1.) The idea that cells are the true self-replicators is empirical. If
you put cells in the proper medium, you get more of them. Lots more of
them. (There's no question begging about the word "proper" -- that too is
empirical.) However, if you put organic chemicals into a medium, they
don't replicate. The medium could be water, petroleum, a large industrial
reactor -- so far no one has ever found ways to get organic molecules to
replicate themselves. The chemical industry would *love* to find such
methods, but no go.
Cells turn out to be the smallest units that self-replicate. ("Smallest"
means that sometimes collectivities of cells also self-replicate, like
people.)
Cells, however, do appear to be some kind of complicated emergent from the
Earth's organic chemistry, at least at one period long ago.
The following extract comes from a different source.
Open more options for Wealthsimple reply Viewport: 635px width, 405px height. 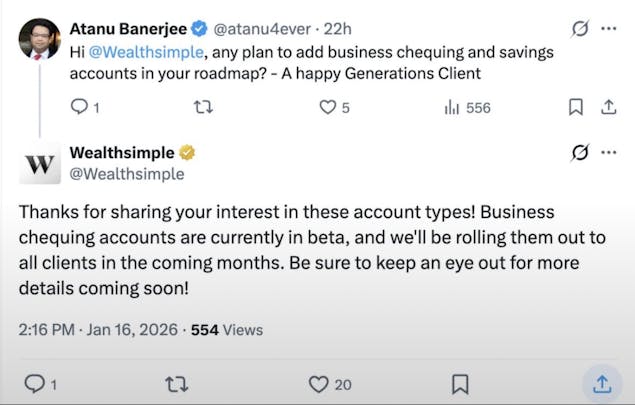[608, 153]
If, next, one
tries to take cells apart, looking for smaller sub-parts that can also
self-replicate, finds that DNA synthesis can occur in "cell-free" systems
(which merely means cells that have been mashed up so there are no living
cells left). Not surprising, because DNA also is replicated inside cells.
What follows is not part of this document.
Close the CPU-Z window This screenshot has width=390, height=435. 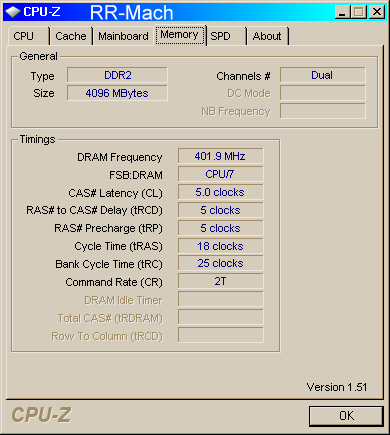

But cells are a genuine unit, just as elements are genuine units in
chemistry, and electrons are genuine units in electronics and physics.
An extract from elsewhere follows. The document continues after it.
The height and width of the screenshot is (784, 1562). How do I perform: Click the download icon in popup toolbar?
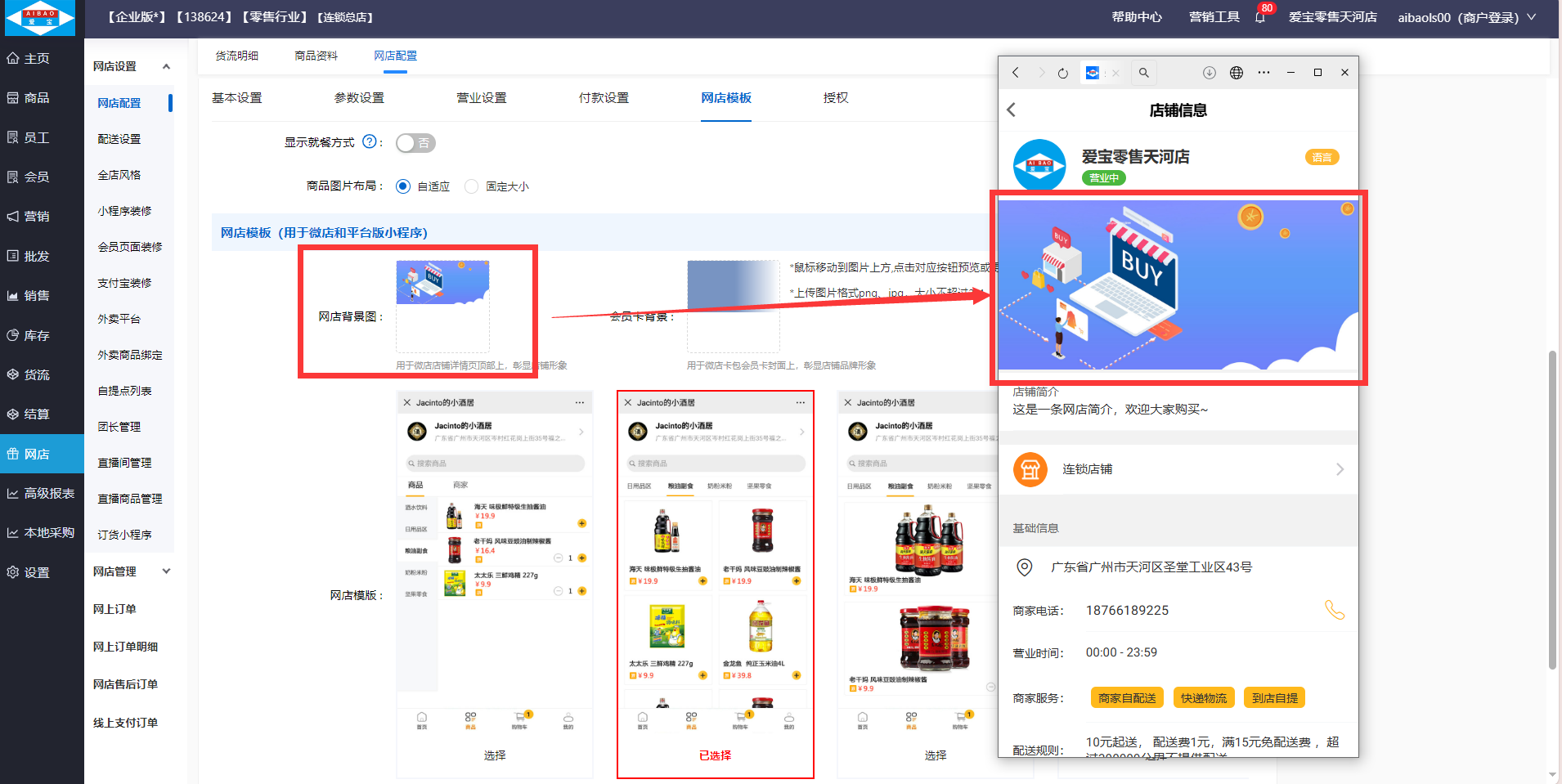tap(1209, 73)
There's no great mystery to this, and Mario -- who has been saying that
cells are the only true self-replicators -- is merely being a biologist.
Since I'm also a biologist, I agree with him. And I think that this
particular piece of biological knowledge is extremely important to grasp
when we sling around words like self-replication.
2.) Amplification and feedback. ALL RIGHT! GOOD STUFF!! Jumping in at
the deep end, Dave, we can analogize memes not to these Platonic thingies
but to information-bearing packets circulating in a social system. It now
follows that the behavior of the system (which we assume has an energy
source that lets it make more memes, or people for that matter), depends on
how its feedback loops are built. It can be hooked up so that it rings and
will eventually oscillate. Indeed, that is how one designs an analog
oscillator. We need several kinds of energy storage components (inductors
and capacitors) in the electronics, which suggests that maybe we have
different kinds of meme storage components also. But we can also break the
loop in various ways to stop oscillations.
This approach I find infinitely more appealing than all the digital models
of how the brain works. The trouble with analog electronics, however, is
that the math is a lot harder (Laplace transforms, for example). But I
think the most fruitful avenue for memetic research will prove to be
analog, and not digital.
Over to you, Dave, and anyone else too.